Start of Input material

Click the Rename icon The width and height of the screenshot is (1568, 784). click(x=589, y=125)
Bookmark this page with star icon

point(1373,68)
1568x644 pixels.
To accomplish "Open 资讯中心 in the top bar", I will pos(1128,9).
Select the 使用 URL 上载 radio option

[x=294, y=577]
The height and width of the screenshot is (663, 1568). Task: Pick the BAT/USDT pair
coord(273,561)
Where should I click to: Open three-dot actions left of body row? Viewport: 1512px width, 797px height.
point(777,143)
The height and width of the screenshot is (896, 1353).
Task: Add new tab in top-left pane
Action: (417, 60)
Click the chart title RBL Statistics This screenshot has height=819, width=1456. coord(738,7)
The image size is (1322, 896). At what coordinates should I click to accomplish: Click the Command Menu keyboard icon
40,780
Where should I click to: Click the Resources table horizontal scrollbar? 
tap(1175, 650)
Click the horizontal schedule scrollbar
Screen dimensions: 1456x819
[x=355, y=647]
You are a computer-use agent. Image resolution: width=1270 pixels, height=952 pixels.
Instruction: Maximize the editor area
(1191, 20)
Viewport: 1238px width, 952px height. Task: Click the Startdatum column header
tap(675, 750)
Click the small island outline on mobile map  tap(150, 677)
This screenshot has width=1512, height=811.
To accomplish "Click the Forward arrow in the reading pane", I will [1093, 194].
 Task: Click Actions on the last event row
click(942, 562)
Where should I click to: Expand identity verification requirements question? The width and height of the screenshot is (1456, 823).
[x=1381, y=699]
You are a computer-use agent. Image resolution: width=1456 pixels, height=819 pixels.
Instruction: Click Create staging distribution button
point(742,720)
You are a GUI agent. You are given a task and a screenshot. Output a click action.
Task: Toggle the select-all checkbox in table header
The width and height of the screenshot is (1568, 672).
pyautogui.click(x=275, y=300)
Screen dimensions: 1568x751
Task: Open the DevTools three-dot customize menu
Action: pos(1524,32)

End of Input material

_Task brief:_ In your reply, write out all of the material exactly as it was given.

_Result of the exercise:_
Click the Rename icon The width and height of the screenshot is (1568, 784). click(x=589, y=125)
Bookmark this page with star icon

point(1373,68)
1568x644 pixels.
To accomplish "Open 资讯中心 in the top bar", I will pos(1128,9).
Select the 使用 URL 上载 radio option

[x=294, y=577]
The height and width of the screenshot is (663, 1568). Task: Pick the BAT/USDT pair
coord(273,561)
Where should I click to: Open three-dot actions left of body row? Viewport: 1512px width, 797px height.
point(777,143)
The height and width of the screenshot is (896, 1353).
Task: Add new tab in top-left pane
Action: (417, 60)
Click the chart title RBL Statistics This screenshot has height=819, width=1456. coord(738,7)
The image size is (1322, 896). At what coordinates should I click to accomplish: Click the Command Menu keyboard icon
40,780
Where should I click to: Click the Resources table horizontal scrollbar? 
tap(1175, 650)
Click the horizontal schedule scrollbar
Screen dimensions: 1456x819
[x=355, y=647]
You are a computer-use agent. Image resolution: width=1270 pixels, height=952 pixels.
Instruction: Maximize the editor area
(1191, 20)
Viewport: 1238px width, 952px height. Task: Click the Startdatum column header
tap(675, 750)
Click the small island outline on mobile map  tap(150, 677)
This screenshot has width=1512, height=811.
To accomplish "Click the Forward arrow in the reading pane", I will [1093, 194].
 Task: Click Actions on the last event row
click(942, 562)
Where should I click to: Expand identity verification requirements question? The width and height of the screenshot is (1456, 823).
[x=1381, y=699]
You are a computer-use agent. Image resolution: width=1456 pixels, height=819 pixels.
Instruction: Click Create staging distribution button
point(742,720)
You are a GUI agent. You are given a task and a screenshot. Output a click action.
Task: Toggle the select-all checkbox in table header
The width and height of the screenshot is (1568, 672).
pyautogui.click(x=275, y=300)
Screen dimensions: 1568x751
Task: Open the DevTools three-dot customize menu
Action: pos(1524,32)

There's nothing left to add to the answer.